§ **WHAT YOU SHOULD DO**
Return the lines of the entries below exactly as they appear, from the line containing "Task: Click the Spotlight图标 column header" through the end of the entries, with both ends included. Leave the pictures out of your answer.

[Element and text location data]
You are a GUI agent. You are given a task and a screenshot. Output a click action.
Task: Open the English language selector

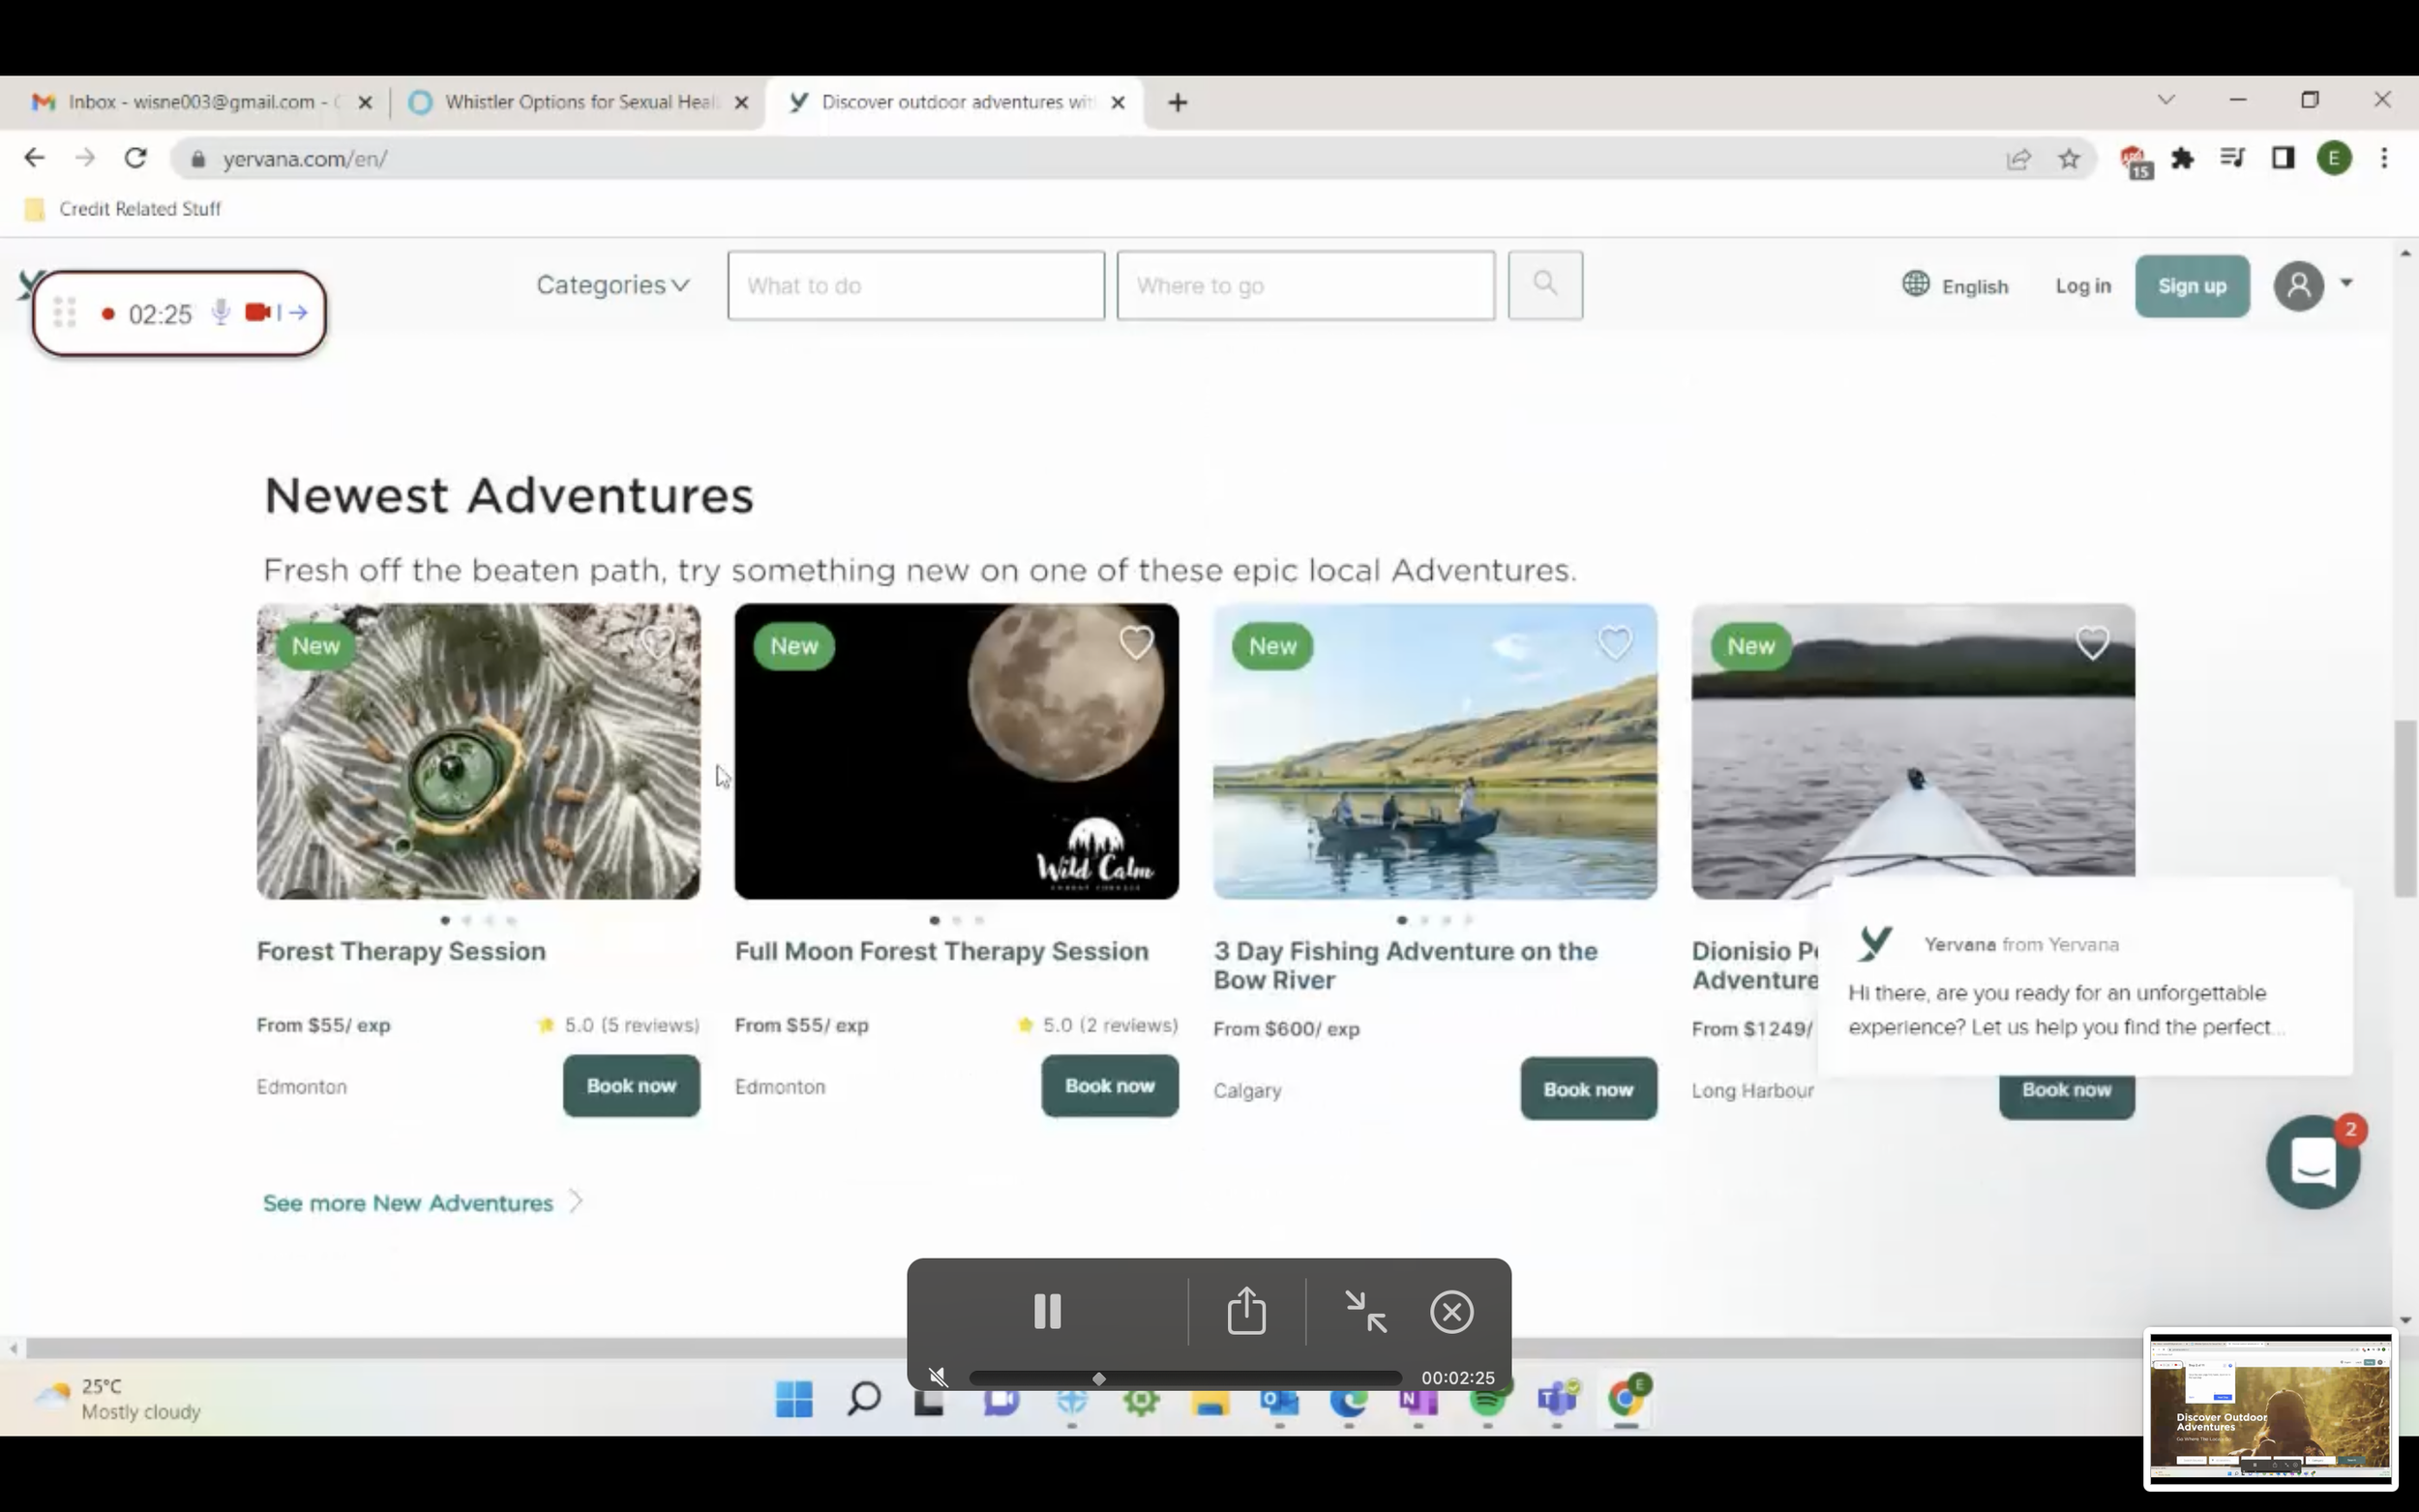tap(1955, 286)
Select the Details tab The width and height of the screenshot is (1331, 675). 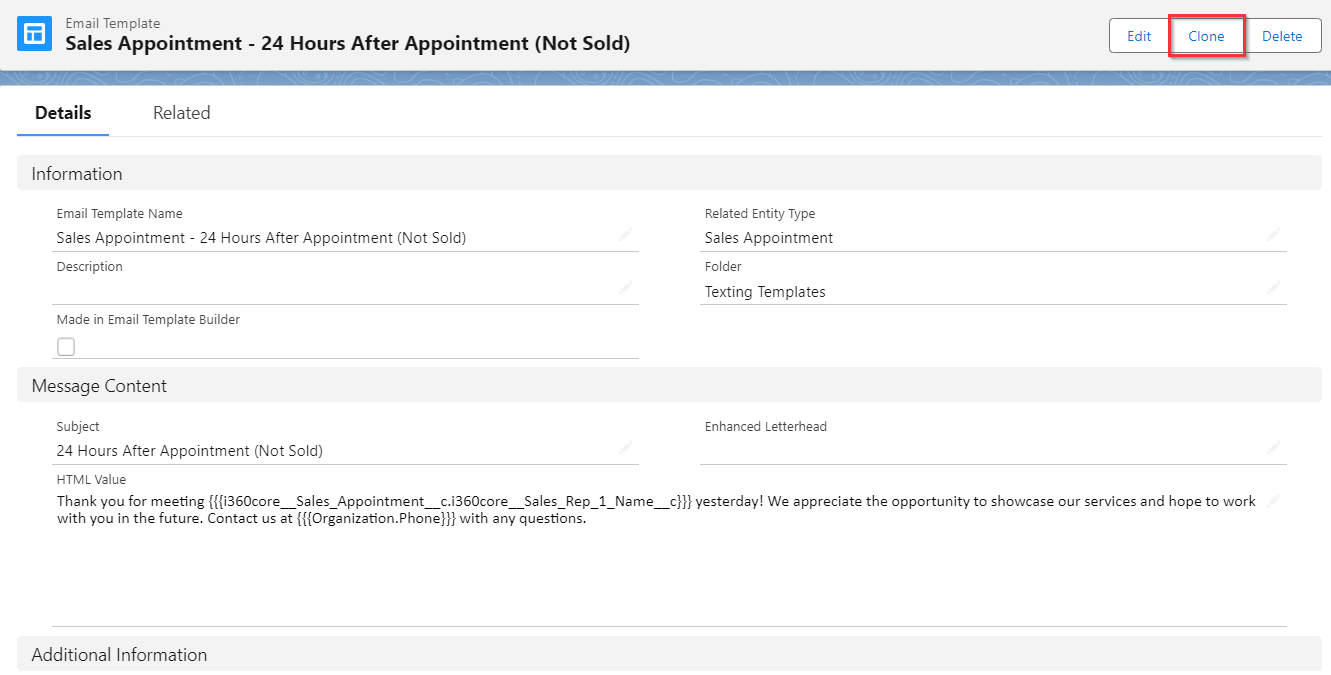pyautogui.click(x=63, y=113)
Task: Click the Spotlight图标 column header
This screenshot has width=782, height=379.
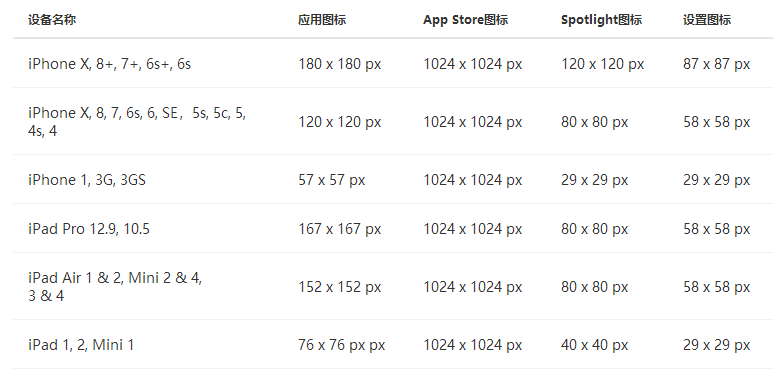Action: (601, 20)
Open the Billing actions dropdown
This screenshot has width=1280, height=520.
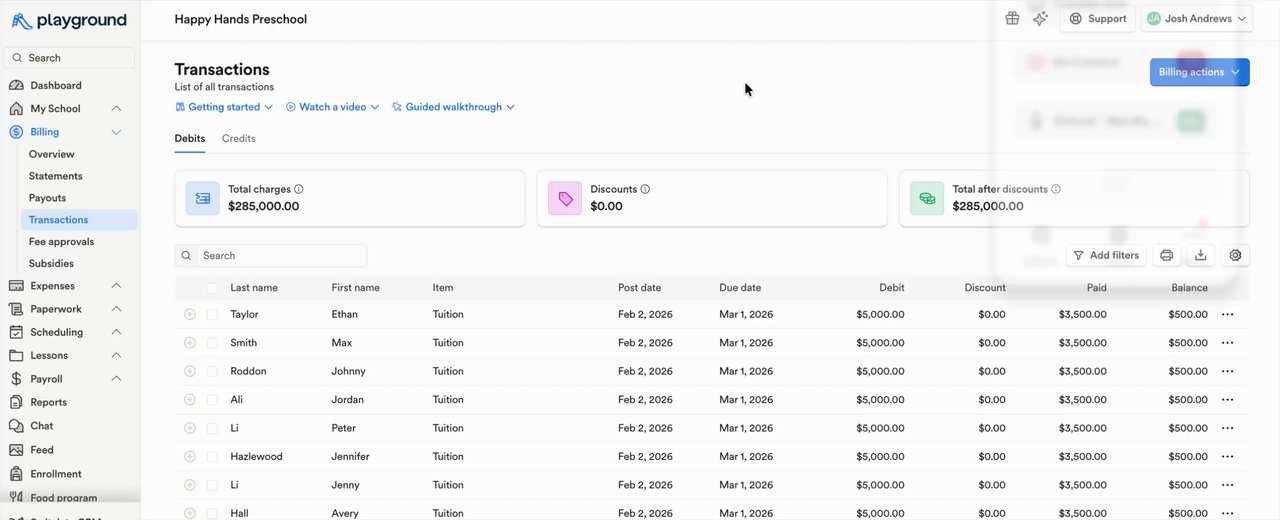[1199, 72]
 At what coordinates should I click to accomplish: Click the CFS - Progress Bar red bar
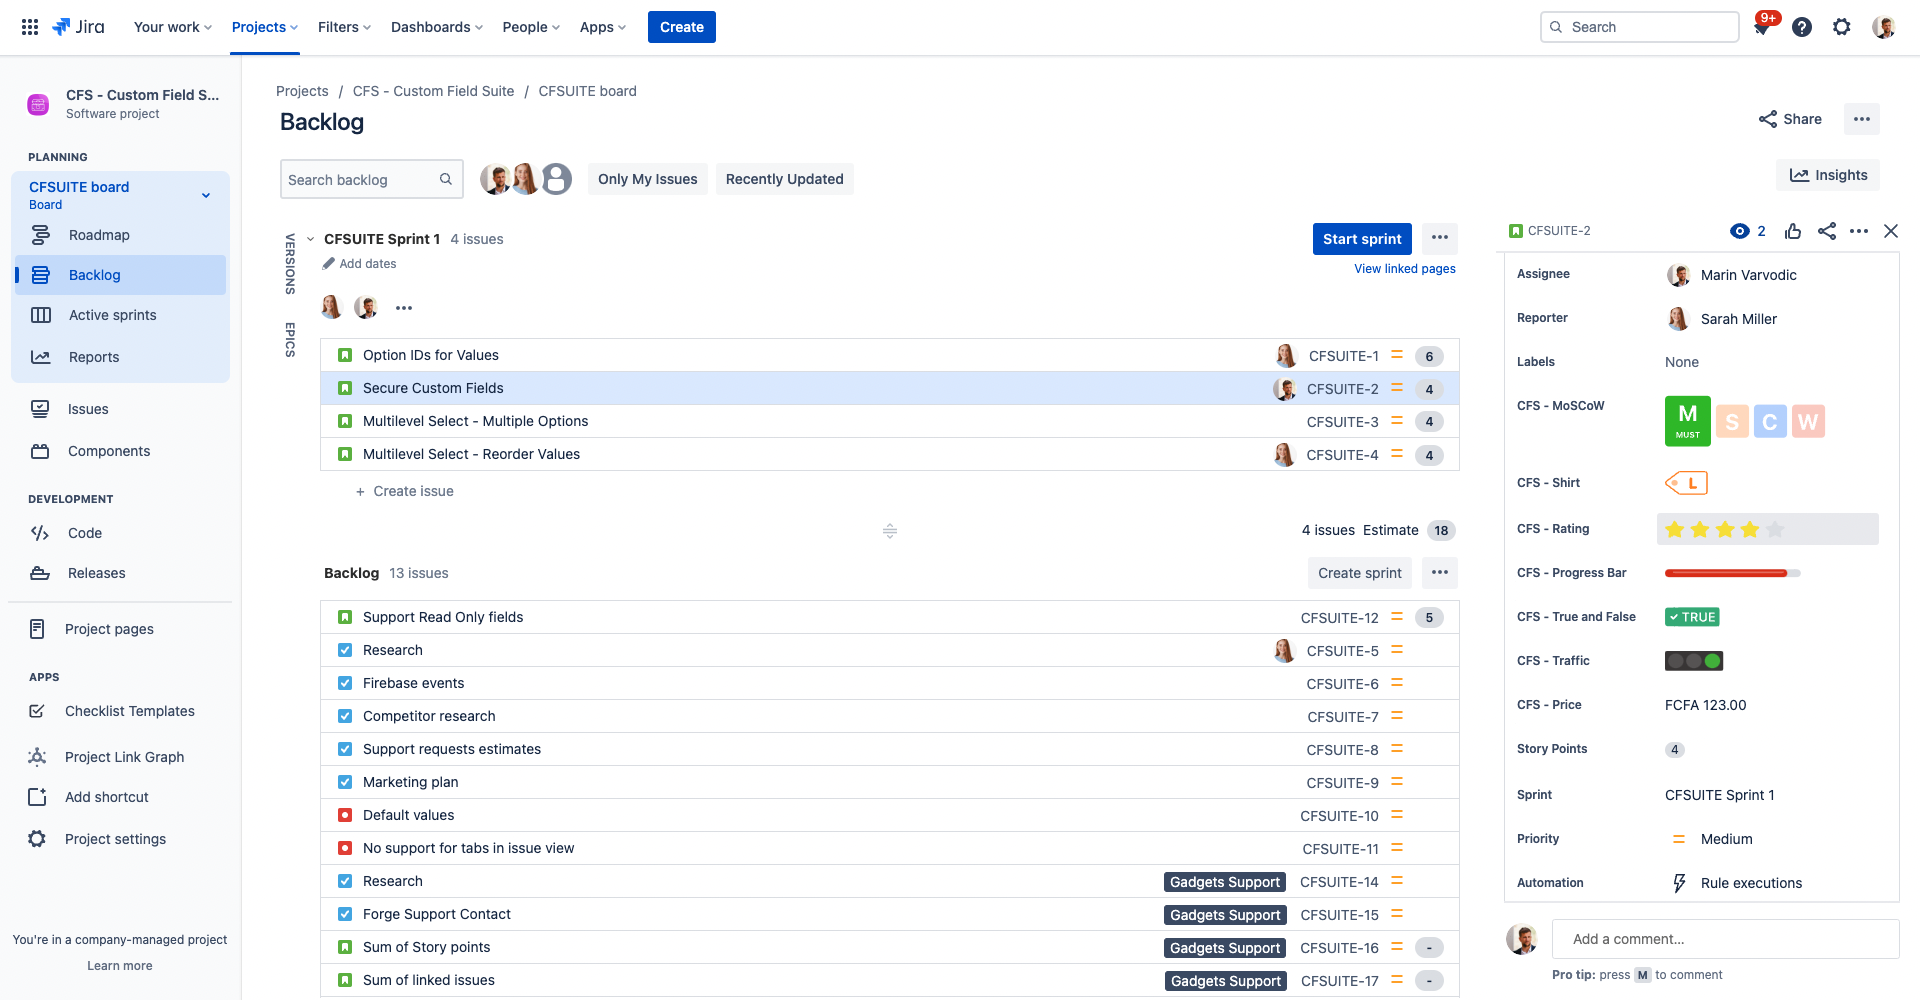pyautogui.click(x=1725, y=573)
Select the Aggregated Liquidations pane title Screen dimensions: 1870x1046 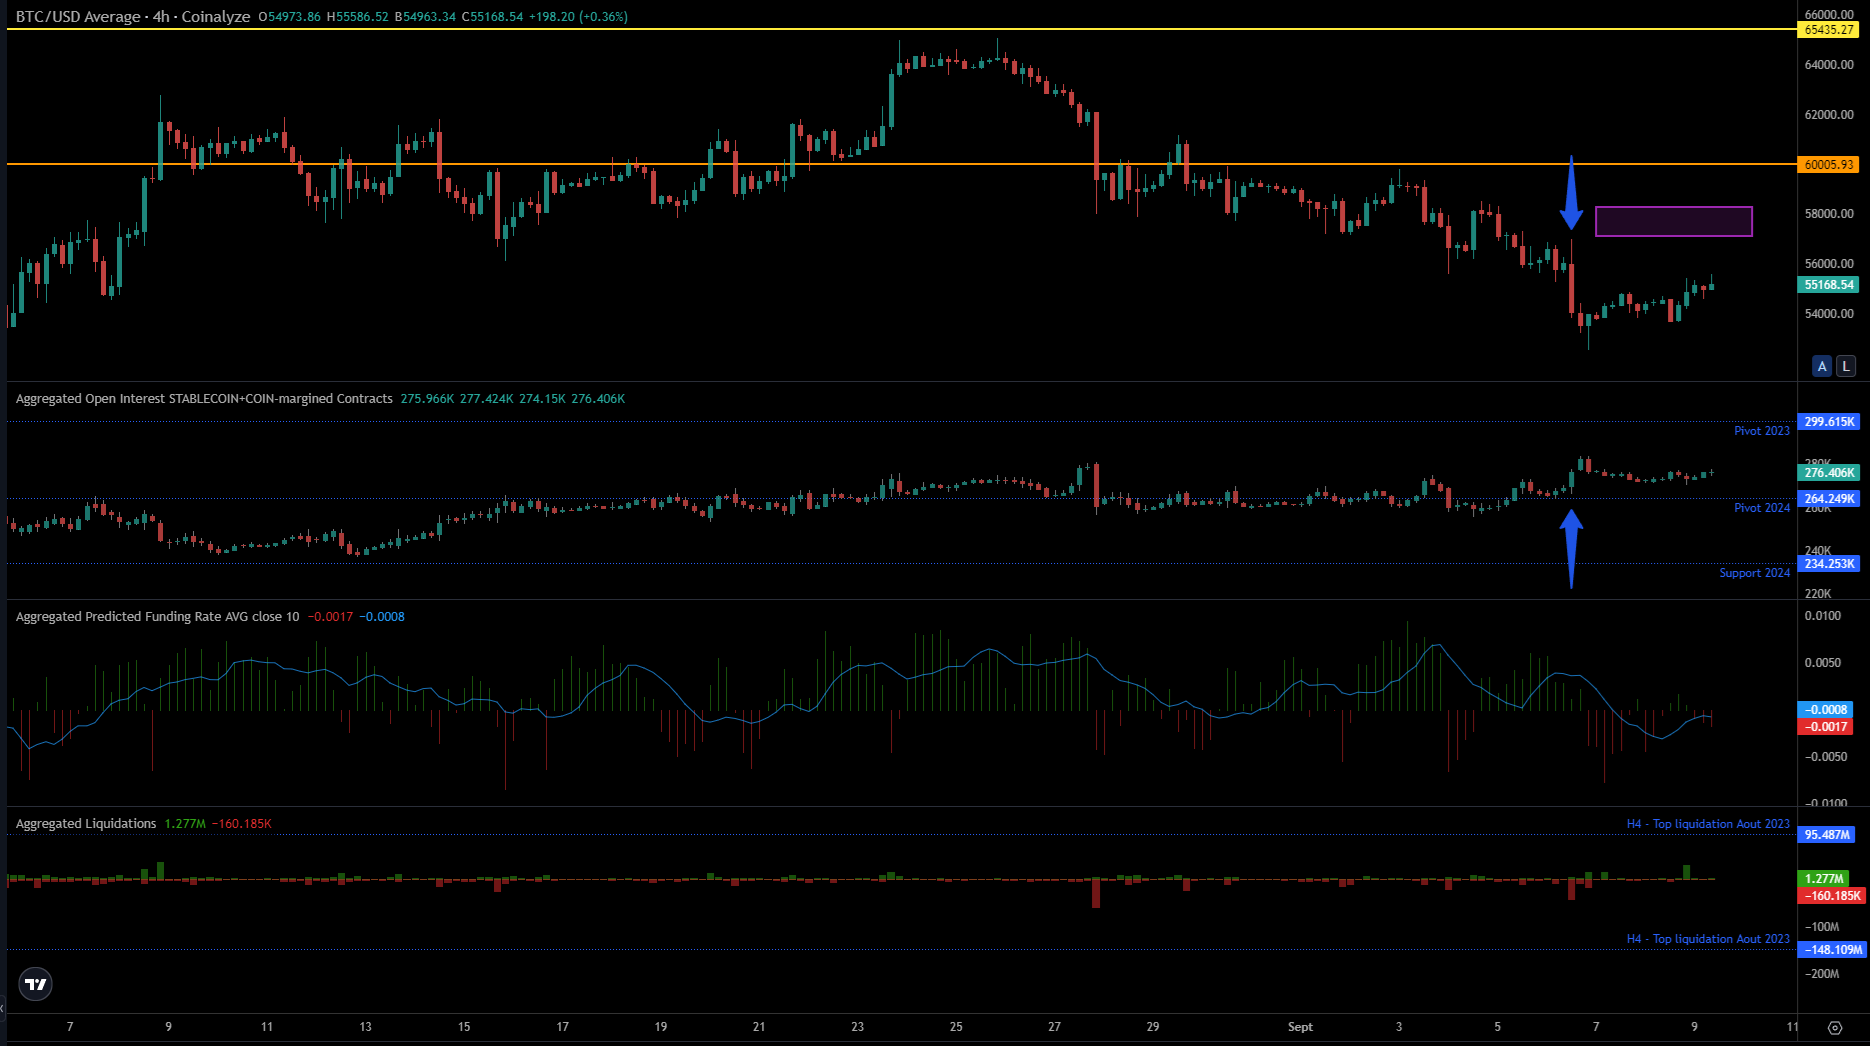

§ **PROBLEM SOLUTION**
Task: Click the Spotlight图标 column header
This screenshot has width=782, height=379.
Action: (601, 20)
Open the Billing actions dropdown
This screenshot has width=1280, height=520.
[1199, 72]
 At what coordinates should I click to accomplish: Click the CFS - Progress Bar red bar
pyautogui.click(x=1725, y=573)
Select the Aggregated Liquidations pane title Screen dimensions: 1870x1046 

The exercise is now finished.